Information given.
= = = = =
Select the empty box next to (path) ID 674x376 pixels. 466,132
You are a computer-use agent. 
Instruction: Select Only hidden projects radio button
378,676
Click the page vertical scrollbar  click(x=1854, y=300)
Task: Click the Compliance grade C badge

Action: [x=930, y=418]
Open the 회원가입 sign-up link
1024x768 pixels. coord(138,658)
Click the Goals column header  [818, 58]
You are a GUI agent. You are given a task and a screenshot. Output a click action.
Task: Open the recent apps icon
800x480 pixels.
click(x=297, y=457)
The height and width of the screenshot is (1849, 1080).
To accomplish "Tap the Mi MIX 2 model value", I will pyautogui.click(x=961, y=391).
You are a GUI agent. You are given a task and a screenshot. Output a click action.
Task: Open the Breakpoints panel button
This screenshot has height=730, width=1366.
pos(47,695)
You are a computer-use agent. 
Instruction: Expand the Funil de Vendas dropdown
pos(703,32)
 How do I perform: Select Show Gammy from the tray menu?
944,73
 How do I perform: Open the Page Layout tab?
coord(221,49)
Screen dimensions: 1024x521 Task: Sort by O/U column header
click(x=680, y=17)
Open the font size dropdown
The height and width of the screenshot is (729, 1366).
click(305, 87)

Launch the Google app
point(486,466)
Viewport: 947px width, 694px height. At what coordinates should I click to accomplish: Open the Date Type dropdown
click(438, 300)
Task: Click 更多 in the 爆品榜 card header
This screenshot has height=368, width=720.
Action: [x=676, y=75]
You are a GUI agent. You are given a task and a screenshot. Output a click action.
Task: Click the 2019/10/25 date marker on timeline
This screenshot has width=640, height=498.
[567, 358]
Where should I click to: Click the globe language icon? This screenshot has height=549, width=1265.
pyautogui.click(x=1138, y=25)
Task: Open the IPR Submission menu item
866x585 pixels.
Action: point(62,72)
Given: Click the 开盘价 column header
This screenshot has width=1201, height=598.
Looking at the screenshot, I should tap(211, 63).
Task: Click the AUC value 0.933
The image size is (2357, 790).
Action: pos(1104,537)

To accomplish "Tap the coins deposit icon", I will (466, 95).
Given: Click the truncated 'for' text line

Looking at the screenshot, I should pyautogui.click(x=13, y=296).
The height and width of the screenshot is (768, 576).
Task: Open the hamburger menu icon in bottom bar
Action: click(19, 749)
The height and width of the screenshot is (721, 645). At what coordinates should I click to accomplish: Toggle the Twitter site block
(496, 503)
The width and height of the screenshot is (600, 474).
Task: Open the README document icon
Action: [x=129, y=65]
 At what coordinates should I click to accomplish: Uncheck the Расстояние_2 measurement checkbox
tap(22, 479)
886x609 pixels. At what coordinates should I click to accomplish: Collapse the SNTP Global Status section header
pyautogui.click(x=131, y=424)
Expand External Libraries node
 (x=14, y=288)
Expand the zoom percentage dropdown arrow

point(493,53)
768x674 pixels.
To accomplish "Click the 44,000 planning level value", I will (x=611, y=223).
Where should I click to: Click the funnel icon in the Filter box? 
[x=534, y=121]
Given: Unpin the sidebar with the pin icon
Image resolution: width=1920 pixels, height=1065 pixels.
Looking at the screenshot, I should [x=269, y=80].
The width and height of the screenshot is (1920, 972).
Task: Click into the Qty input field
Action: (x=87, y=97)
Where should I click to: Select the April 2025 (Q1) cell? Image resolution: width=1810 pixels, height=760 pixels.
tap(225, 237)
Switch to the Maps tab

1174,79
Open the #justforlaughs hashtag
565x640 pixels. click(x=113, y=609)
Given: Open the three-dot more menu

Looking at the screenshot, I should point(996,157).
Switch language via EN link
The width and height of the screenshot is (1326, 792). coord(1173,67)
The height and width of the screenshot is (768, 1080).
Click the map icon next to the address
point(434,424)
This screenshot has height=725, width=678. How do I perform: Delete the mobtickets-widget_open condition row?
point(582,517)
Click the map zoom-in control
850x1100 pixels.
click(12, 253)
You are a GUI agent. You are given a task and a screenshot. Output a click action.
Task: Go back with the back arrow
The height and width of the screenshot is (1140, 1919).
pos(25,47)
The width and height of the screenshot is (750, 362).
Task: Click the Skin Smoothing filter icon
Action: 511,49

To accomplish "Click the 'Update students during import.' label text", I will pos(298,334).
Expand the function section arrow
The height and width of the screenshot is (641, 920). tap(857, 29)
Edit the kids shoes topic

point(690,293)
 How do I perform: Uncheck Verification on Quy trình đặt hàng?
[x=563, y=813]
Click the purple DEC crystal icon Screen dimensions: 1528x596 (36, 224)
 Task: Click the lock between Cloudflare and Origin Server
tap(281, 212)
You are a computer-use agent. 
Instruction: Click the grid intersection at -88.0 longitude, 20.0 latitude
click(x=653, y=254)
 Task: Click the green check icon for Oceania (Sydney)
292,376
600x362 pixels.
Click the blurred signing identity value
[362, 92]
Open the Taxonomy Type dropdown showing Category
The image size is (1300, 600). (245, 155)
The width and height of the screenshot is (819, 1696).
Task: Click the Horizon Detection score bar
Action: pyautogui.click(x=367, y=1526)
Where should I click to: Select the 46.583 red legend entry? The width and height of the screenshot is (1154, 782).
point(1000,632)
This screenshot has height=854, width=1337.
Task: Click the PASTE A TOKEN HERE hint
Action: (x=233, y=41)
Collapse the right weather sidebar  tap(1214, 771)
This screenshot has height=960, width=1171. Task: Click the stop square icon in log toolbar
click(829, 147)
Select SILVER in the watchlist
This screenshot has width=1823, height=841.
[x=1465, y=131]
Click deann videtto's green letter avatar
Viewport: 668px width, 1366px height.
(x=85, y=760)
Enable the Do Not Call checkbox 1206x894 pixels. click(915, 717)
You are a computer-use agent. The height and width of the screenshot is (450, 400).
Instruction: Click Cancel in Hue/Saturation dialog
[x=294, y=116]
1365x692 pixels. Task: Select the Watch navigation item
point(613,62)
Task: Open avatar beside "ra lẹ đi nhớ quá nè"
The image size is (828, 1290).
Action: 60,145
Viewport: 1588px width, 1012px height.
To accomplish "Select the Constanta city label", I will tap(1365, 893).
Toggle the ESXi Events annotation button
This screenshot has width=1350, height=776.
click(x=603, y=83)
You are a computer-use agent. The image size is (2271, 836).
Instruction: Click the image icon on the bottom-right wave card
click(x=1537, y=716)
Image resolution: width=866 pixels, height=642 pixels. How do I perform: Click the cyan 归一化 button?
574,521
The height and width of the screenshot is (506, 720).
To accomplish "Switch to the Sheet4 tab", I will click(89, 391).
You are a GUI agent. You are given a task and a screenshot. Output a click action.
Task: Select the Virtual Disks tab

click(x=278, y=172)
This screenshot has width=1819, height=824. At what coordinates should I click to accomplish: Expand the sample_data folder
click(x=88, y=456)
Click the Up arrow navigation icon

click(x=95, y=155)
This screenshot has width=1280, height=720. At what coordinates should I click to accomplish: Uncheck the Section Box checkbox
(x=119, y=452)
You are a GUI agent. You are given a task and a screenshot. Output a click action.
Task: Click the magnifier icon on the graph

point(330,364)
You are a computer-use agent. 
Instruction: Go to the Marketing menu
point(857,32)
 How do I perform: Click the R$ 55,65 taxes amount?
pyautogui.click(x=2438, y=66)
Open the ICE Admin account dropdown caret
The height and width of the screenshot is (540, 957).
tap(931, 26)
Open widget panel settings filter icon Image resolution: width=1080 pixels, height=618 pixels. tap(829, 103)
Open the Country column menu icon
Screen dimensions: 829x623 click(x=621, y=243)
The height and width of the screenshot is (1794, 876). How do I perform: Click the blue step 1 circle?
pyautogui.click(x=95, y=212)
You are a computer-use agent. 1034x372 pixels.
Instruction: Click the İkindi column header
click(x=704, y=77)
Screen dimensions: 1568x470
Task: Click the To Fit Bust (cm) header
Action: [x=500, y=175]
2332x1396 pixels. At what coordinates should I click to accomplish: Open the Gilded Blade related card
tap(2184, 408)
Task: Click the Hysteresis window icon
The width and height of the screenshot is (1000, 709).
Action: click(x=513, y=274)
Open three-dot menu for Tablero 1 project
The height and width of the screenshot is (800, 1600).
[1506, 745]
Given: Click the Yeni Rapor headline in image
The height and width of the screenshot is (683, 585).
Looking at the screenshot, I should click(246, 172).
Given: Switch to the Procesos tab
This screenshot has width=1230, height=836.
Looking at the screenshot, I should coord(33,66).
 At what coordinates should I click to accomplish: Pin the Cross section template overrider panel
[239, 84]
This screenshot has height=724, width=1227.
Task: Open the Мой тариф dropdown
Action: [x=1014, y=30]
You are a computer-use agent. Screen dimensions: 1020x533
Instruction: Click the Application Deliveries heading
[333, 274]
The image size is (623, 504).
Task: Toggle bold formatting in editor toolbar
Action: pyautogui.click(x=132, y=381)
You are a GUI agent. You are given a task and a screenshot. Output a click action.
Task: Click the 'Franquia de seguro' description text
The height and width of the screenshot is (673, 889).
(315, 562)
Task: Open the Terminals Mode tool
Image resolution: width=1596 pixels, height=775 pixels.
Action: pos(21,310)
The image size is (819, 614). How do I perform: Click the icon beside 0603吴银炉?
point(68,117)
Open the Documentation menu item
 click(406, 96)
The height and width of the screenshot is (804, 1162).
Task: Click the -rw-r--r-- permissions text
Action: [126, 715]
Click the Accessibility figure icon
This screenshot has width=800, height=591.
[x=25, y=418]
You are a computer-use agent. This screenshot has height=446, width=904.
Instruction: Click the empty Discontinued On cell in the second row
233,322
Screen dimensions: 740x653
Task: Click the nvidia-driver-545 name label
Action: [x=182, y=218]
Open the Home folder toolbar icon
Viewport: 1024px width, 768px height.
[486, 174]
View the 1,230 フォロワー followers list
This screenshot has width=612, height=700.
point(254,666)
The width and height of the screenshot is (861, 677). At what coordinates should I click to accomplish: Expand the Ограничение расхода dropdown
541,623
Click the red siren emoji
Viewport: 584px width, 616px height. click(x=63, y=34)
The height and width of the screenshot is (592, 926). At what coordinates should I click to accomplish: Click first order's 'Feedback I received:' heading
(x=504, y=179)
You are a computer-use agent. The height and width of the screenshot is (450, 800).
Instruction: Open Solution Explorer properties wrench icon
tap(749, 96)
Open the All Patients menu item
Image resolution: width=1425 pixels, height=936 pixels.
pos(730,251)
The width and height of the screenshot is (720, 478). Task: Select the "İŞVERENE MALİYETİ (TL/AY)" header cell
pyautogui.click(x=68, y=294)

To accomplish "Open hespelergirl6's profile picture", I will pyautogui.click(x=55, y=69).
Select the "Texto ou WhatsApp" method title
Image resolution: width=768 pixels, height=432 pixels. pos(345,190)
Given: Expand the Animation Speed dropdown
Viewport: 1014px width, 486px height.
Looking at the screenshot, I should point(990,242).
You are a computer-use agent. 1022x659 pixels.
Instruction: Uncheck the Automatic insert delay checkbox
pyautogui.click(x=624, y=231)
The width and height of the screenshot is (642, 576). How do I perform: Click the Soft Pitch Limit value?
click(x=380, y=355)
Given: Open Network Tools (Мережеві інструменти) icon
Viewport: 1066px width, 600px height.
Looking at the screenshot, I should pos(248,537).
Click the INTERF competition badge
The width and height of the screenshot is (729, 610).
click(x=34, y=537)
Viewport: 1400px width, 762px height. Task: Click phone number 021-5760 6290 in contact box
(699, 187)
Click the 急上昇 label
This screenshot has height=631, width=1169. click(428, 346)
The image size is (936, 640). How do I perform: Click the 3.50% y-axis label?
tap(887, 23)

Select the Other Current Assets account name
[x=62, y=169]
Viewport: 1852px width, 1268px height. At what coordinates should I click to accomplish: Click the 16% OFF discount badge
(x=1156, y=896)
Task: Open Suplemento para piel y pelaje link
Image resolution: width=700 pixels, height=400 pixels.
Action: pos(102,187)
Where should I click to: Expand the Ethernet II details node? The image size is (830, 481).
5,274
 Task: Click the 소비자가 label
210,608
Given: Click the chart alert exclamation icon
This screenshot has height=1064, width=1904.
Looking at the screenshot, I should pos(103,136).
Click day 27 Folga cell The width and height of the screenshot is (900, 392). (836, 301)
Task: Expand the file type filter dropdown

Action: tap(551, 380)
= = = = =
Task details.
Beginning at the line with "Select SILVER in the watchlist" and stopping after the line with "You are a computer-use agent. The image", please write out every line of the data above exactly and nothing else.

Result of the task.
Select SILVER in the watchlist
This screenshot has width=1823, height=841.
[x=1465, y=131]
Click deann videtto's green letter avatar
Viewport: 668px width, 1366px height.
(x=85, y=760)
Enable the Do Not Call checkbox 1206x894 pixels. click(915, 717)
You are a computer-use agent. The height and width of the screenshot is (450, 400).
Instruction: Click Cancel in Hue/Saturation dialog
[x=294, y=116]
1365x692 pixels. Task: Select the Watch navigation item
point(613,62)
Task: Open avatar beside "ra lẹ đi nhớ quá nè"
The image size is (828, 1290).
Action: 60,145
Viewport: 1588px width, 1012px height.
To accomplish "Select the Constanta city label", I will tap(1365, 893).
Toggle the ESXi Events annotation button
This screenshot has width=1350, height=776.
click(x=603, y=83)
You are a computer-use agent. The image size is (2271, 836).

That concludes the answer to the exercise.